DESCRIPTION OF THE TASK: All of the data beneath this instruction is to be transcribed word for word.

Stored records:
+++++

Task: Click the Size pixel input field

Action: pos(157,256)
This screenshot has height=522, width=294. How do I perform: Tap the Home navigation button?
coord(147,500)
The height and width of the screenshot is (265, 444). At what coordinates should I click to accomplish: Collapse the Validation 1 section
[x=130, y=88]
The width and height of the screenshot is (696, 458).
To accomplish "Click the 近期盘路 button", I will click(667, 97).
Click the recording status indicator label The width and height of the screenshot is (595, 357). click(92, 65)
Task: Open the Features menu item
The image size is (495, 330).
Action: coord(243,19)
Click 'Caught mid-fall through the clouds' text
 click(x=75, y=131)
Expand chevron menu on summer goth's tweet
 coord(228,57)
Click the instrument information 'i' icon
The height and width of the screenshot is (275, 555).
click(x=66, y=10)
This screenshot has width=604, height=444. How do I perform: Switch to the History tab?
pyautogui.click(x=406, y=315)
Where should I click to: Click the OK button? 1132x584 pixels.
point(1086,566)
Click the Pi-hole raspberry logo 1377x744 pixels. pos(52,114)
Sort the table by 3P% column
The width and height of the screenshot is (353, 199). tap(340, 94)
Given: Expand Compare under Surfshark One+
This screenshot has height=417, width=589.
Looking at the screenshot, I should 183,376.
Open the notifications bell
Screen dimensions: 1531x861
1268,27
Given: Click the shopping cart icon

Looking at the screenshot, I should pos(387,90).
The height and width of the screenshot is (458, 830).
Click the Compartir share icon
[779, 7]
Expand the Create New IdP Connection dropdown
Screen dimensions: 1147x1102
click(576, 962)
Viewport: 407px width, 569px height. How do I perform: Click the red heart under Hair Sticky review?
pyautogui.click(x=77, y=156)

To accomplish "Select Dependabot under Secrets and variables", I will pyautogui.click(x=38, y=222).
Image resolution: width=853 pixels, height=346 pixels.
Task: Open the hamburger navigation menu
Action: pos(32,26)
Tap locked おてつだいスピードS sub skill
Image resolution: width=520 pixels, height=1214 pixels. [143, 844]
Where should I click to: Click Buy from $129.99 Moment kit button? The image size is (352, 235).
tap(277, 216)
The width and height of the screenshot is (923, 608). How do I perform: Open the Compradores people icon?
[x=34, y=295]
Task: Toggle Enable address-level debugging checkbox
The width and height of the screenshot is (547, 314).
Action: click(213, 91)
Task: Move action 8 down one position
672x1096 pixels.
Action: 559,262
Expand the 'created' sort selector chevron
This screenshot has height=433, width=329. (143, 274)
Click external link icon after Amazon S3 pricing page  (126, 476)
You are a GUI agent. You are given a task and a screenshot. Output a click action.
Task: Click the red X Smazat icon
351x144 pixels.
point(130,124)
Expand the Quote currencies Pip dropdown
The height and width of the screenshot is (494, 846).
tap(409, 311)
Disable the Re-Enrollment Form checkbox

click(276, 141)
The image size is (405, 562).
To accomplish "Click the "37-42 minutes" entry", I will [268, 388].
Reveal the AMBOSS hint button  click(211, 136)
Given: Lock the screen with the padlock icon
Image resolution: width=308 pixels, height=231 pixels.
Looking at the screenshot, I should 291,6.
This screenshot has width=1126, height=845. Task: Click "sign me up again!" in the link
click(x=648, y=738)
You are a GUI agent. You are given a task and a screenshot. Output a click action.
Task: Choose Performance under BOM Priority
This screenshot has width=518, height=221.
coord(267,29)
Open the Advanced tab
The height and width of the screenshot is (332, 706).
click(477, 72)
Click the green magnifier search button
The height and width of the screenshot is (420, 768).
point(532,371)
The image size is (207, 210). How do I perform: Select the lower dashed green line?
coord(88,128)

+++++

EXERCISE OUTPUT:
Task: Click the Size pixel input field

Action: pos(157,256)
This screenshot has height=522, width=294. How do I perform: Tap the Home navigation button?
coord(147,500)
The height and width of the screenshot is (265, 444). At what coordinates should I click to accomplish: Collapse the Validation 1 section
[x=130, y=88]
The width and height of the screenshot is (696, 458).
To accomplish "Click the 近期盘路 button", I will click(667, 97).
Click the recording status indicator label The width and height of the screenshot is (595, 357). click(92, 65)
Task: Open the Features menu item
The image size is (495, 330).
Action: coord(243,19)
Click 'Caught mid-fall through the clouds' text
 click(x=75, y=131)
Expand chevron menu on summer goth's tweet
 coord(228,57)
Click the instrument information 'i' icon
The height and width of the screenshot is (275, 555).
click(x=66, y=10)
This screenshot has width=604, height=444. How do I perform: Switch to the History tab?
pyautogui.click(x=406, y=315)
Where should I click to: Click the OK button? 1132x584 pixels.
point(1086,566)
Click the Pi-hole raspberry logo 1377x744 pixels. pos(52,114)
Sort the table by 3P% column
The width and height of the screenshot is (353, 199). tap(340, 94)
Given: Expand Compare under Surfshark One+
This screenshot has height=417, width=589.
Looking at the screenshot, I should 183,376.
Open the notifications bell
Screen dimensions: 1531x861
1268,27
Given: Click the shopping cart icon

Looking at the screenshot, I should pos(387,90).
The height and width of the screenshot is (458, 830).
Click the Compartir share icon
[779, 7]
Expand the Create New IdP Connection dropdown
Screen dimensions: 1147x1102
click(576, 962)
Viewport: 407px width, 569px height. How do I perform: Click the red heart under Hair Sticky review?
pyautogui.click(x=77, y=156)

To accomplish "Select Dependabot under Secrets and variables", I will pyautogui.click(x=38, y=222).
Image resolution: width=853 pixels, height=346 pixels.
Task: Open the hamburger navigation menu
Action: pos(32,26)
Tap locked おてつだいスピードS sub skill
Image resolution: width=520 pixels, height=1214 pixels. [143, 844]
Where should I click to: Click Buy from $129.99 Moment kit button? The image size is (352, 235).
tap(277, 216)
The width and height of the screenshot is (923, 608). How do I perform: Open the Compradores people icon?
[x=34, y=295]
Task: Toggle Enable address-level debugging checkbox
The width and height of the screenshot is (547, 314).
Action: click(213, 91)
Task: Move action 8 down one position
672x1096 pixels.
Action: 559,262
Expand the 'created' sort selector chevron
This screenshot has height=433, width=329. (143, 274)
Click external link icon after Amazon S3 pricing page  (126, 476)
You are a GUI agent. You are given a task and a screenshot. Output a click action.
Task: Click the red X Smazat icon
351x144 pixels.
point(130,124)
Expand the Quote currencies Pip dropdown
The height and width of the screenshot is (494, 846).
tap(409, 311)
Disable the Re-Enrollment Form checkbox

click(276, 141)
The image size is (405, 562).
To accomplish "Click the "37-42 minutes" entry", I will [268, 388].
Reveal the AMBOSS hint button  click(211, 136)
Given: Lock the screen with the padlock icon
Image resolution: width=308 pixels, height=231 pixels.
Looking at the screenshot, I should 291,6.
This screenshot has width=1126, height=845. Task: Click "sign me up again!" in the link
click(x=648, y=738)
You are a GUI agent. You are given a task and a screenshot. Output a click action.
Task: Choose Performance under BOM Priority
This screenshot has width=518, height=221.
coord(267,29)
Open the Advanced tab
The height and width of the screenshot is (332, 706).
click(477, 72)
Click the green magnifier search button
The height and width of the screenshot is (420, 768).
point(532,371)
The image size is (207, 210). How do I perform: Select the lower dashed green line?
coord(88,128)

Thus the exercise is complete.